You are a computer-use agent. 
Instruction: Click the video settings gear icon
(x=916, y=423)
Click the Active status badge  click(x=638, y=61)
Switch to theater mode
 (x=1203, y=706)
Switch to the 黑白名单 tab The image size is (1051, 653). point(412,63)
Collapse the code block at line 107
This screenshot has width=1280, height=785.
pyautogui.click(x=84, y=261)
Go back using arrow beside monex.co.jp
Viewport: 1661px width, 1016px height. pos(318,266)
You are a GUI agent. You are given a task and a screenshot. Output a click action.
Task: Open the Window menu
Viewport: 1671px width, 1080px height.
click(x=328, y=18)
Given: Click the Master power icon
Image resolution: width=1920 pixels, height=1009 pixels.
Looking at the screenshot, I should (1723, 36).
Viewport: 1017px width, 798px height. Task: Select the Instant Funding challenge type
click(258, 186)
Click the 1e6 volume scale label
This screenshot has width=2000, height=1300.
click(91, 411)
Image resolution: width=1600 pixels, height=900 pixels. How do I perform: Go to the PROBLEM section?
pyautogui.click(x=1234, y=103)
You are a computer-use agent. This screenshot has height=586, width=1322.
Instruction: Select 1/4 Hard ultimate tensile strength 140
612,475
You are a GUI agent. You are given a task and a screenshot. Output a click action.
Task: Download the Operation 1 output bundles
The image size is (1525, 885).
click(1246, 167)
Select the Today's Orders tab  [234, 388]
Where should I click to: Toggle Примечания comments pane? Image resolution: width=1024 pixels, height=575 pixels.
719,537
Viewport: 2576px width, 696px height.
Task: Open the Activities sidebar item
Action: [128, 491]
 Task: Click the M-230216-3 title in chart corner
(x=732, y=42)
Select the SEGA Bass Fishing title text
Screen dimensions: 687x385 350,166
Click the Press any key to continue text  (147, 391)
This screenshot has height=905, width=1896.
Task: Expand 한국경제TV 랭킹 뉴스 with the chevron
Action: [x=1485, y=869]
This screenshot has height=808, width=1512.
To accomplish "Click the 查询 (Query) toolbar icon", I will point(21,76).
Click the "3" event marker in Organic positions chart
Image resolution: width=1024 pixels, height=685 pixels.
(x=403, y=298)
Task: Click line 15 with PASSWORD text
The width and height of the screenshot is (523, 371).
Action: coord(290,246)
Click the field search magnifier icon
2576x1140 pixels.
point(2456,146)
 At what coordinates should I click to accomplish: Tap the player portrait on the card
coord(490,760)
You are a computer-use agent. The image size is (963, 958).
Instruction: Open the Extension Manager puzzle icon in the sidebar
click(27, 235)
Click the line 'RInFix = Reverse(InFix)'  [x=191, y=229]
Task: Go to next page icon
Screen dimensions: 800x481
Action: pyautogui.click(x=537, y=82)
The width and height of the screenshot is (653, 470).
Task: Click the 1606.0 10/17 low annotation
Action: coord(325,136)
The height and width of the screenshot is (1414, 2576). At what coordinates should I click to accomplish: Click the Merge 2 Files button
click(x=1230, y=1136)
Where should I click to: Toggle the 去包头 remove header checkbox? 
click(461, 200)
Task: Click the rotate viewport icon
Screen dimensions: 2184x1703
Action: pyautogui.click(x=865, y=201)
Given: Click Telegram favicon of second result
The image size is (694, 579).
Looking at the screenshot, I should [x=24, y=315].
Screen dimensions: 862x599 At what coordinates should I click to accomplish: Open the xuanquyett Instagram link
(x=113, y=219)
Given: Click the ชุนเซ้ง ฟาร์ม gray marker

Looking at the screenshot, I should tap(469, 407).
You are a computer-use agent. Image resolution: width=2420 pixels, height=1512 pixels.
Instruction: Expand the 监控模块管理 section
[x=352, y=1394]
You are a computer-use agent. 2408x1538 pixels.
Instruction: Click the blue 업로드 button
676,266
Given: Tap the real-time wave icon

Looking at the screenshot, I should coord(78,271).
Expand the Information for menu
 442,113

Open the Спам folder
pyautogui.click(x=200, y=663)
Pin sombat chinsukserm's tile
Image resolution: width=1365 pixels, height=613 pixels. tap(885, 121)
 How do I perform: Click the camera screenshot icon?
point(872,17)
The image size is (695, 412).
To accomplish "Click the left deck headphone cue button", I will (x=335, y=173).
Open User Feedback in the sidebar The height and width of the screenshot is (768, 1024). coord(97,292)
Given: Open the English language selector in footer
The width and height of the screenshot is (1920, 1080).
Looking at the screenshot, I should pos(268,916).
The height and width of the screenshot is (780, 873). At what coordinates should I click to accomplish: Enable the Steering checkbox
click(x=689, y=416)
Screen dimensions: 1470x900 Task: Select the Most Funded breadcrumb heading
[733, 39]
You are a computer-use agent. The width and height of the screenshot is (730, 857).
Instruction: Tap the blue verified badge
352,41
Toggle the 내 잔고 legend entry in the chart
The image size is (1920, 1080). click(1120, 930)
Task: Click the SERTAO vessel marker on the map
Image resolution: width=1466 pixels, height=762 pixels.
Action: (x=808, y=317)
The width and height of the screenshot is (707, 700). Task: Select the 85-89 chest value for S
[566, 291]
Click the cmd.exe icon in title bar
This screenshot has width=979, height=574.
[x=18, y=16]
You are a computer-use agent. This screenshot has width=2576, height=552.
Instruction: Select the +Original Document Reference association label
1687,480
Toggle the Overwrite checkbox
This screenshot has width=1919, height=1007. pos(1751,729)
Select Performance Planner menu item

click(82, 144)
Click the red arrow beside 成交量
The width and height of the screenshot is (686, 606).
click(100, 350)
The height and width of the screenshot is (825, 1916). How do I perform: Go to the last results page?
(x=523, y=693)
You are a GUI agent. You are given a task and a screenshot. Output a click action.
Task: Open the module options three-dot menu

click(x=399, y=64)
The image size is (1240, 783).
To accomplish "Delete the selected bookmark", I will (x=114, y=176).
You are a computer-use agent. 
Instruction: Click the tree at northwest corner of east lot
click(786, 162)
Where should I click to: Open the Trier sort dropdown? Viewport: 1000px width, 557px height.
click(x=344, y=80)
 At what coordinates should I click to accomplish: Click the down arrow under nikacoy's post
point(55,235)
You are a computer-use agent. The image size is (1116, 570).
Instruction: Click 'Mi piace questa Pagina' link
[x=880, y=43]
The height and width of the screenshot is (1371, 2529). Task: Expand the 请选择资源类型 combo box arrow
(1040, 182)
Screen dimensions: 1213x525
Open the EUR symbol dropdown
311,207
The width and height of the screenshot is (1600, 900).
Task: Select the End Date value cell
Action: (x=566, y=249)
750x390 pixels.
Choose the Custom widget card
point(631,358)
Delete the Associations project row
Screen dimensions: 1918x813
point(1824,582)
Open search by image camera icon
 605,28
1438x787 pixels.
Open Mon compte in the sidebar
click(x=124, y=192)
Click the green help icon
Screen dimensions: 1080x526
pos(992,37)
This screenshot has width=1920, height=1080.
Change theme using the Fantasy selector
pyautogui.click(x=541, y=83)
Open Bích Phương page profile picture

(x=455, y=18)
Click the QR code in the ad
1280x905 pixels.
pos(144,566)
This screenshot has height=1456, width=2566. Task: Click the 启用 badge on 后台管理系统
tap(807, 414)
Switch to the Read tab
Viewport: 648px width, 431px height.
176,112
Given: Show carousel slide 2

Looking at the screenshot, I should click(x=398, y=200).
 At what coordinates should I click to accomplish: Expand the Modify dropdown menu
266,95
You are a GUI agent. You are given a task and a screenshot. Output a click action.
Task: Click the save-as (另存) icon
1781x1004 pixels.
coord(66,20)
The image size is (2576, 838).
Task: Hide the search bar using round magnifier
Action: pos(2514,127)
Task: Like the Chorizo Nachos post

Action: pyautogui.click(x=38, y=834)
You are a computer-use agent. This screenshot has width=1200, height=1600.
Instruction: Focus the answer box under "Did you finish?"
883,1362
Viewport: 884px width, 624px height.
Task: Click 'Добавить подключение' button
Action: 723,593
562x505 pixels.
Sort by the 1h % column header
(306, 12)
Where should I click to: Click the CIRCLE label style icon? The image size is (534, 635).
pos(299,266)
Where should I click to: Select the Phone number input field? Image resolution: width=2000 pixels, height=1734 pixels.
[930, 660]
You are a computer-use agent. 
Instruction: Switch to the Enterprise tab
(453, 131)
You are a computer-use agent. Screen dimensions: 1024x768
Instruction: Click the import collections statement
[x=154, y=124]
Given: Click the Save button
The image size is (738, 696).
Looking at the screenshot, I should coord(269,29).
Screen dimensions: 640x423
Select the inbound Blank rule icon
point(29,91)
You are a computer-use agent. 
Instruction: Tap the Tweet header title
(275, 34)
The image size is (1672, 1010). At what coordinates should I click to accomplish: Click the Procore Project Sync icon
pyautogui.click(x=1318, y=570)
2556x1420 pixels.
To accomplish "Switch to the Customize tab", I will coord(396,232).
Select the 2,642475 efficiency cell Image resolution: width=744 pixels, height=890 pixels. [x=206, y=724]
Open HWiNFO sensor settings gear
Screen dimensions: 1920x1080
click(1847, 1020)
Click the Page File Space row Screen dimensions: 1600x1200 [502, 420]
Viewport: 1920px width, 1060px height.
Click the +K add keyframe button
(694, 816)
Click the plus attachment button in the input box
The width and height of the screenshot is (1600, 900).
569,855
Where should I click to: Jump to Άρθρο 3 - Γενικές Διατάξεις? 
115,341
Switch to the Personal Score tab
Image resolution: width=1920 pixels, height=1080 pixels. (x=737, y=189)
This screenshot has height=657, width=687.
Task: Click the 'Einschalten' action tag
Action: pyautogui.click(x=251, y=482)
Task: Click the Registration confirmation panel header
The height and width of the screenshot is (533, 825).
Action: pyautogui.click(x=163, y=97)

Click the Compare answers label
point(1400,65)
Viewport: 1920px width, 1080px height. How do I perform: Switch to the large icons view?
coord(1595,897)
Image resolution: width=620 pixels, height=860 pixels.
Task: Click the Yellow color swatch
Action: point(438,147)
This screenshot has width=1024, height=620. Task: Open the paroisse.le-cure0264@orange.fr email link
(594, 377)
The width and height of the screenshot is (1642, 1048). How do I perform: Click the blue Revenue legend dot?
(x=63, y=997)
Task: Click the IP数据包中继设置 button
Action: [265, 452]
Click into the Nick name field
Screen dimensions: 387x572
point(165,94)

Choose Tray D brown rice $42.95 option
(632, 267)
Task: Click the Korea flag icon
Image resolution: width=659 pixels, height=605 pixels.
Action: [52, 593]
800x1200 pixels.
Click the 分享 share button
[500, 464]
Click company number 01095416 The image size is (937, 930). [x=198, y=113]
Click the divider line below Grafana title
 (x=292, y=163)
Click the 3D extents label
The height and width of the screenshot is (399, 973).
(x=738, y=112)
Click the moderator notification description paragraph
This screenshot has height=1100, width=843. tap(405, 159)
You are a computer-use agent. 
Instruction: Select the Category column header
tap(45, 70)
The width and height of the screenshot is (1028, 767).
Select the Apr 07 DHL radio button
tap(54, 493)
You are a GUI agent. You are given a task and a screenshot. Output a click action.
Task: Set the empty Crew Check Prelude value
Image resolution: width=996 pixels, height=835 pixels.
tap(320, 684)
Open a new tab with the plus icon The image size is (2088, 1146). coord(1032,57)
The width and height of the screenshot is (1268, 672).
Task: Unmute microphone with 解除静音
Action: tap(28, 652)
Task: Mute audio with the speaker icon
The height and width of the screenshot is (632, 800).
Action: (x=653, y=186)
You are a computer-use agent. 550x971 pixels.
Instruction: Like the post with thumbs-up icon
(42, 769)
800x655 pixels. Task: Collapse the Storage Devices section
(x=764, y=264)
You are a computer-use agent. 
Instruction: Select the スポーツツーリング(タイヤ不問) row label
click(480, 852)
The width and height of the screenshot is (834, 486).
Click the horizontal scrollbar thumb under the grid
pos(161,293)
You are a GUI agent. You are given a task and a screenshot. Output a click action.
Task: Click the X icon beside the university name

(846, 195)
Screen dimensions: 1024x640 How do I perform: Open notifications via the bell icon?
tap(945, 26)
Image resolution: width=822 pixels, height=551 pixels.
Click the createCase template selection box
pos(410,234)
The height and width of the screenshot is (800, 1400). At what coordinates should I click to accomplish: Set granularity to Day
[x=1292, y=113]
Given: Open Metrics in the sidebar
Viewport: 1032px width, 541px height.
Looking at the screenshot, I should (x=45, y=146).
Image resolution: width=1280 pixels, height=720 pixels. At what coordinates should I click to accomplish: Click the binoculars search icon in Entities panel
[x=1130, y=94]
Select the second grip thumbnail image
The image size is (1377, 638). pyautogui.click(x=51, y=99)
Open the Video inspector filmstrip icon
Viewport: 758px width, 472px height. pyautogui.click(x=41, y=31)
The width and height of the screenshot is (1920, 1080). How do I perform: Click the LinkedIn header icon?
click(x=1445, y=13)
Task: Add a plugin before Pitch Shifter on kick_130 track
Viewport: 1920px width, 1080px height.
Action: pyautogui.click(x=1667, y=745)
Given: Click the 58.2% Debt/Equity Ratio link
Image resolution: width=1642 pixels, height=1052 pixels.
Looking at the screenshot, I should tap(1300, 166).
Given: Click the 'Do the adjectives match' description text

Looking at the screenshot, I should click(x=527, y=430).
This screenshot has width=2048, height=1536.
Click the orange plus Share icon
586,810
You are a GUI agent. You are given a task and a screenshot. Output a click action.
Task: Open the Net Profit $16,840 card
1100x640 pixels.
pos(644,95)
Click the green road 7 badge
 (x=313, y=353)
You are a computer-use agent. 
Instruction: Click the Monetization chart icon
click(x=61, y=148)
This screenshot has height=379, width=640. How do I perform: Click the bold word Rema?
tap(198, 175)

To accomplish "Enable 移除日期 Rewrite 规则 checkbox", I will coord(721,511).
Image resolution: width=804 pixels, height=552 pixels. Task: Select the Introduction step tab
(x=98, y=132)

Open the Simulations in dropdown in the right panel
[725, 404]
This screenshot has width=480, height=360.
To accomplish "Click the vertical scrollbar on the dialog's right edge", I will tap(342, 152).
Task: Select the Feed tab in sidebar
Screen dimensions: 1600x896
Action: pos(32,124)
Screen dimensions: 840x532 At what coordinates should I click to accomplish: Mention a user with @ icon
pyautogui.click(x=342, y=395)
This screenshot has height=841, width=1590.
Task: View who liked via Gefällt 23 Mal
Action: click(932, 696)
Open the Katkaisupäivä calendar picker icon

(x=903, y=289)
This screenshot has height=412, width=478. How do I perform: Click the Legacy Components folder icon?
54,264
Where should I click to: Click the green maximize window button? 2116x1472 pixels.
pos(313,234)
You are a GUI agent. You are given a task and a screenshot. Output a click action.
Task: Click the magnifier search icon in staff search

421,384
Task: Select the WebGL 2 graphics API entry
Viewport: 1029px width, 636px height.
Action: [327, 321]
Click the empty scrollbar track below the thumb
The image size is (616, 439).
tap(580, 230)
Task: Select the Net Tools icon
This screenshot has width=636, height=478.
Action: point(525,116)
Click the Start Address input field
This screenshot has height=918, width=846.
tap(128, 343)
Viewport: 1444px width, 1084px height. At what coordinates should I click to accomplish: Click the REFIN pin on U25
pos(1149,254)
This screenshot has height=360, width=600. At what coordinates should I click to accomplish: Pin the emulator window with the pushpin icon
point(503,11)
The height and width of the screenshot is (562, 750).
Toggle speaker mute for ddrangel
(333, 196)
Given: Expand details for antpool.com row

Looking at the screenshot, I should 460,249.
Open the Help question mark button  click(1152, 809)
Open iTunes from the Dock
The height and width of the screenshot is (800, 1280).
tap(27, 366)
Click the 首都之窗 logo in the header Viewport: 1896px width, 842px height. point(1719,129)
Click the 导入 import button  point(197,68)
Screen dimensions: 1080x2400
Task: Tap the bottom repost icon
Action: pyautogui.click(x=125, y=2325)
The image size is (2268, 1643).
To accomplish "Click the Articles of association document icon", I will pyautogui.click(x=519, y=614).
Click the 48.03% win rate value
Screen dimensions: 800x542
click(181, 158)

§ **Goal of the exercise**
Reproduce everything from the line containing "Task: Select the Net Tools icon" down to the end of the material, with "Display" put in place of "Viewport" and nothing else altered.

§ **The output**
Task: Select the Net Tools icon
This screenshot has width=636, height=478.
Action: point(525,116)
Click the Start Address input field
This screenshot has height=918, width=846.
tap(128, 343)
Display: 1444px width, 1084px height. At what coordinates should I click to accomplish: Click the REFIN pin on U25
pos(1149,254)
This screenshot has height=360, width=600. At what coordinates should I click to accomplish: Pin the emulator window with the pushpin icon
point(503,11)
The height and width of the screenshot is (562, 750).
Toggle speaker mute for ddrangel
(333, 196)
Given: Expand details for antpool.com row

Looking at the screenshot, I should 460,249.
Open the Help question mark button  click(1152, 809)
Open iTunes from the Dock
The height and width of the screenshot is (800, 1280).
tap(27, 366)
Click the 首都之窗 logo in the header Display: 1896px width, 842px height. point(1719,129)
Click the 导入 import button  point(197,68)
Screen dimensions: 1080x2400
Task: Tap the bottom repost icon
Action: pyautogui.click(x=125, y=2325)
The image size is (2268, 1643).
To accomplish "Click the Articles of association document icon", I will pyautogui.click(x=519, y=614).
Click the 48.03% win rate value
Screen dimensions: 800x542
click(181, 158)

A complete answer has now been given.